The physical characteristics of a stream include its competence, gradient, channel pattern, bank, order, speed, and type of flow (Webster). The physical characteristics of a stream can determine what types of organisms live there (Prophet 2005).
Competence - the maximum size of sediments it can carry at a certain velocity. The sediments of a stream include sand, silt, gravel, rock, cobble, or combinations of them (Webster).
Gradient - the slope of the stream measured by the height drop divided by distance (Webster).
Channel pattern
Straight - A stream is considered straight when the stream flow is below 1.2 times the direct straight distance. Straight streams usually occur when the the banks of the stream cannot be eroded away or when the gradient is very high.

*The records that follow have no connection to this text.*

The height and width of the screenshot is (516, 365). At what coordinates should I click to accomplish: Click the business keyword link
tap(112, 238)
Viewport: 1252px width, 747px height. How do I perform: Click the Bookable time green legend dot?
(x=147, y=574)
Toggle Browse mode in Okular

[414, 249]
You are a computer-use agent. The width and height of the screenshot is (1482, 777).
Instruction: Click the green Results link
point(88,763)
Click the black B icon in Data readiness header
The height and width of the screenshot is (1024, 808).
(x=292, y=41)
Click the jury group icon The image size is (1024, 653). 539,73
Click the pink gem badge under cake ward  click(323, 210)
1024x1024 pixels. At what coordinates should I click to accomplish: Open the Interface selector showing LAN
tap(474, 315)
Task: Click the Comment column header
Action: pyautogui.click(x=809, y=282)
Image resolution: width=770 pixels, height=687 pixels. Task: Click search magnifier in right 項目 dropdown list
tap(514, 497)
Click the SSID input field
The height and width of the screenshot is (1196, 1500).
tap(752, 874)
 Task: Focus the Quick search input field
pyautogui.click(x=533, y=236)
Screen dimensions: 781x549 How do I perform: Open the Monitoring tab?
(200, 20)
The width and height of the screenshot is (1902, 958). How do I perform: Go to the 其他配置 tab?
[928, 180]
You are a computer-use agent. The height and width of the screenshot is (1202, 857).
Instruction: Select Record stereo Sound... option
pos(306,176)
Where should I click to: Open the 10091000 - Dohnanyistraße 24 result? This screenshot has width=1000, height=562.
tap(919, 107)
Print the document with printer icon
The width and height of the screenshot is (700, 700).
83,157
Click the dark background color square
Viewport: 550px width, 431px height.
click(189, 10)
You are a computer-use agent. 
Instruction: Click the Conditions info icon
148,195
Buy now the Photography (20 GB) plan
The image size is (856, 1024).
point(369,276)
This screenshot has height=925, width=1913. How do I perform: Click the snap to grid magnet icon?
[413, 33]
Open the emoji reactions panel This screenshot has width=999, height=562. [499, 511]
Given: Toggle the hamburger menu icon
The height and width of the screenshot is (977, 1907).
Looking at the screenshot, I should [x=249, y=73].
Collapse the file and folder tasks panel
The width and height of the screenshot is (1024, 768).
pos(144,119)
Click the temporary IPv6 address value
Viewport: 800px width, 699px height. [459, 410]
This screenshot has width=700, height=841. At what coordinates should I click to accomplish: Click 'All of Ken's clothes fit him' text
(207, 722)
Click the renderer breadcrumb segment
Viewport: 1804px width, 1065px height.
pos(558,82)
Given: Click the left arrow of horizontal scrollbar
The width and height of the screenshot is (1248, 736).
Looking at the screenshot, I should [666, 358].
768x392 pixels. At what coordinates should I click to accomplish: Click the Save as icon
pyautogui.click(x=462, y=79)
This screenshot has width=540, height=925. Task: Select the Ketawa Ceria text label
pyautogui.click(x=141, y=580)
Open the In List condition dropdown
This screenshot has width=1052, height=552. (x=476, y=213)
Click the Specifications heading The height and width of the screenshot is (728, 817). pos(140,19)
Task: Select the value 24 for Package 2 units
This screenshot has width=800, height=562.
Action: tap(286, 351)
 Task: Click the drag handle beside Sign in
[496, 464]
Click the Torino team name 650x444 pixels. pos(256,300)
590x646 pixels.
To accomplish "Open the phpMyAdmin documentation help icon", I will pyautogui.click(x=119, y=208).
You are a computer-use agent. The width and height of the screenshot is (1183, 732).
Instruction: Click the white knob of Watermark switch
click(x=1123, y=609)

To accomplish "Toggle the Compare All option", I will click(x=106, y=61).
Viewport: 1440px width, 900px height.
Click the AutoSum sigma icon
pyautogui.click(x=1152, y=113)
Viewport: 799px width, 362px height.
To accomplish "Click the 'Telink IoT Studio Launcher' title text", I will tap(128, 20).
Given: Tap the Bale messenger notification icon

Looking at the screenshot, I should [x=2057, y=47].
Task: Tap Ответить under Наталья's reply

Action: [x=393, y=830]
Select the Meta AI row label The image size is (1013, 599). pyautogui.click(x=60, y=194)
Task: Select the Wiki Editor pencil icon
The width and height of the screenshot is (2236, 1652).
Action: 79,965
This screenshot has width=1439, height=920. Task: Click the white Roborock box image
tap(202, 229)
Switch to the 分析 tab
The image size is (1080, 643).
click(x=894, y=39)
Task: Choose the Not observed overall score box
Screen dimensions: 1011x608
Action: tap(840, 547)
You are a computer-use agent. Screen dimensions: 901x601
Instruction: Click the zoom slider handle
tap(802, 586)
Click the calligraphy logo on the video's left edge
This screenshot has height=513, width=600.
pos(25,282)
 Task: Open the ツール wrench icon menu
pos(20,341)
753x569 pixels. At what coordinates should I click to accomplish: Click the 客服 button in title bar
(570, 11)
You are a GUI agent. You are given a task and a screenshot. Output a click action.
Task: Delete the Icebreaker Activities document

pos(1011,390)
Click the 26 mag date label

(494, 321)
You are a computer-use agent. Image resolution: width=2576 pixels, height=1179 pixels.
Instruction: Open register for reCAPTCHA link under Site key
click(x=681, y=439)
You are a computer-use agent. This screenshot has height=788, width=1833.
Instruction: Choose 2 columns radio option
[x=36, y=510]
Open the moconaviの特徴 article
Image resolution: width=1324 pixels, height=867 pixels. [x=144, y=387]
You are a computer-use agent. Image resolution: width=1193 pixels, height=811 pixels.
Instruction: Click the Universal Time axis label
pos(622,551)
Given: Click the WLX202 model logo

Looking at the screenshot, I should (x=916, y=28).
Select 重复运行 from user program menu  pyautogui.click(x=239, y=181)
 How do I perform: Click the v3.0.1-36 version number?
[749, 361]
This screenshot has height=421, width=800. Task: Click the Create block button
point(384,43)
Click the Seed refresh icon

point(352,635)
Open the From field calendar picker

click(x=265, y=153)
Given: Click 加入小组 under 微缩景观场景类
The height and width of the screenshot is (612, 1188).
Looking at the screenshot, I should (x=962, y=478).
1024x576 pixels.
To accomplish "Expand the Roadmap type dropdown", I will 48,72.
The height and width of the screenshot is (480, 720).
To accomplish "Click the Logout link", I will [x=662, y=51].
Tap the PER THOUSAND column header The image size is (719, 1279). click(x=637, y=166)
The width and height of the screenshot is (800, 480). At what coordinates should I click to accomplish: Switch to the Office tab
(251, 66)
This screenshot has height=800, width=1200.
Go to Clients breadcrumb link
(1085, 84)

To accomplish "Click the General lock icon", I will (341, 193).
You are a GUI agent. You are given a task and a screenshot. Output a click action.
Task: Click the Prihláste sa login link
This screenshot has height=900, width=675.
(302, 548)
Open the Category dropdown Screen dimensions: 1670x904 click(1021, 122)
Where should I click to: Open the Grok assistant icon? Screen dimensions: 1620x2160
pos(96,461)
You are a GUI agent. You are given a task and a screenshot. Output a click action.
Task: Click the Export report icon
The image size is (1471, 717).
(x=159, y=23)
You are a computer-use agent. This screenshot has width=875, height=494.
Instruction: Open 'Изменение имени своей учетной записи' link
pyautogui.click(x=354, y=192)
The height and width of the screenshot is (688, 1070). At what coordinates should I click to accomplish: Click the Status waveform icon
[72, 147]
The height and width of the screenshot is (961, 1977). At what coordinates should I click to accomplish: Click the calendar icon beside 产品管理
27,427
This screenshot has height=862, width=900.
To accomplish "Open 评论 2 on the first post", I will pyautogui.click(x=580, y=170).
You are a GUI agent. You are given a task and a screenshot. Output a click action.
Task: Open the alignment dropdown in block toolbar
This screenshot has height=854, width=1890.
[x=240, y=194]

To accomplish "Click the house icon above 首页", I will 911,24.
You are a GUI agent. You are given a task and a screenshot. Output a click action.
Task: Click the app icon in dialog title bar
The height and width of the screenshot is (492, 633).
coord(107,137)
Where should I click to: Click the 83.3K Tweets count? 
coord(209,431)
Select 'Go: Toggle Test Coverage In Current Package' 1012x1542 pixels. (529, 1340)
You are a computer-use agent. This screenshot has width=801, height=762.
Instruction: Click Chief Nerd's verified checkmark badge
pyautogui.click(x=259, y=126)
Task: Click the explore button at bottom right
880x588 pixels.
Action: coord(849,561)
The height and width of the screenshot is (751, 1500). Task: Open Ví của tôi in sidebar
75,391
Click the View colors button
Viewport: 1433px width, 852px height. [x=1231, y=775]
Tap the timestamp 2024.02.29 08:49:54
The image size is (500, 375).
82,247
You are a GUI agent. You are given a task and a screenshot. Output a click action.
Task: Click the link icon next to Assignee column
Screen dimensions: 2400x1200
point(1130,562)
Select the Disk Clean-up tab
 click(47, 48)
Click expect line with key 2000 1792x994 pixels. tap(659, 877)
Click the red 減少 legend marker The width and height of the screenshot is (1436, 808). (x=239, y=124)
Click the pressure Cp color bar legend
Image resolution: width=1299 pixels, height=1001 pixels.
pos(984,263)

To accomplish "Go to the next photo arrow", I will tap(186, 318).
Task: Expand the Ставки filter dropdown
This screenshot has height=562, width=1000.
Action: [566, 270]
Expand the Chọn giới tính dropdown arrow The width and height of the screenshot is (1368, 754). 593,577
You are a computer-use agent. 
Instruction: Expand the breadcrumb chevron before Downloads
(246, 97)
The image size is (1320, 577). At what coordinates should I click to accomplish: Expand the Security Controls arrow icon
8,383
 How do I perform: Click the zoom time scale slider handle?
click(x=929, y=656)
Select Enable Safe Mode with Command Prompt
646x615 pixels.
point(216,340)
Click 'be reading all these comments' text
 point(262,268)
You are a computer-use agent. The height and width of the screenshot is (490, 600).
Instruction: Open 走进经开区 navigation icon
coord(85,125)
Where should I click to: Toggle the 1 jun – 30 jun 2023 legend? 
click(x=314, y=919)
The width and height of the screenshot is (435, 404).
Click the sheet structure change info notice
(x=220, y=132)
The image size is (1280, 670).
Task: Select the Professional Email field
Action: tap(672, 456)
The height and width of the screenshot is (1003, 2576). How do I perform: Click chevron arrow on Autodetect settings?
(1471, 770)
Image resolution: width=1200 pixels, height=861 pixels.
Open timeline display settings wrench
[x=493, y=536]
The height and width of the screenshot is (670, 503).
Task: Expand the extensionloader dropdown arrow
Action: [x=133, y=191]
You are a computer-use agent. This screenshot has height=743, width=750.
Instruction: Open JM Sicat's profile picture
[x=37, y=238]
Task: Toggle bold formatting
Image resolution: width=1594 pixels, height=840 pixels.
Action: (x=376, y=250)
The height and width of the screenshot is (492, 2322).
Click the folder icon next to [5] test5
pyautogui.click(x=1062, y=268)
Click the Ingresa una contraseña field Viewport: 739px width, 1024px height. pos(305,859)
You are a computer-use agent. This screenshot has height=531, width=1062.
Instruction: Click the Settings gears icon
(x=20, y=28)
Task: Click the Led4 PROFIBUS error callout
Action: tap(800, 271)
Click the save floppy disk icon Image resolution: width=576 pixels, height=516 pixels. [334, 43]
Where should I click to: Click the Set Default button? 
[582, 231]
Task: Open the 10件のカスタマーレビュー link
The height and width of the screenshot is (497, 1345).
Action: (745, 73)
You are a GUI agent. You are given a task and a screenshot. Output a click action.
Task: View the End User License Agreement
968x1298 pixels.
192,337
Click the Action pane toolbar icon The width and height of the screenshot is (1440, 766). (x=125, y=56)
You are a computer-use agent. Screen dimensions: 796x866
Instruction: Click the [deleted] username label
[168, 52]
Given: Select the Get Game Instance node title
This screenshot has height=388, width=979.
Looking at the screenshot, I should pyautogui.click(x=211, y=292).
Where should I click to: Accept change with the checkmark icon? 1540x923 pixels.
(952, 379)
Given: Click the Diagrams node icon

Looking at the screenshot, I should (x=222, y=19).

Meander - Streams that meander go one direction and then turn to the opposite direction. Water inside the curve has a lower velocity than that of the outside, so the sediments are deposited on the inside forming bars. The water on the outside cuts the banks and the turns become amplified.
Braided - Braided streams occur in places where water is shallow and wide and the speed is too slow for the stream to continue to carry its sediments. The sediments are deposited as bars that become interwoven (Prophet 2005).
Channel Patterns (Zhan 2008)
Bank - The banks of streams can be made up of clay, mud, stones, rocks, or combinations of those materials. The erosion and deposition of sediments of the bank is also a physical characteristic (The NatureMapping Program 1996).
Size - The size of a stream can be measured in order, length, width, depth, watershed size, and discharge.
Length and depth do not give a good general overview of a stream, but they can be used to describe a certain spot on the stream.
Watershed size of a stream is the amount of land that drains to it.
Discharge is the amount of water flowing in a stream. The unit for discharge is usually L/s or m3/s. Discharge can be calculated using the flow continuity equation Q=WDV where Q is the discharge, W is the width, D is the depth, and V is the velocity. It can also be measured with a weir, flume, or a hydrograph (Webster).
Type of flow
Laminar - Smooth and straight channel, slow moving water all in the same direction, parallel streamlines, uniformed current (Webster).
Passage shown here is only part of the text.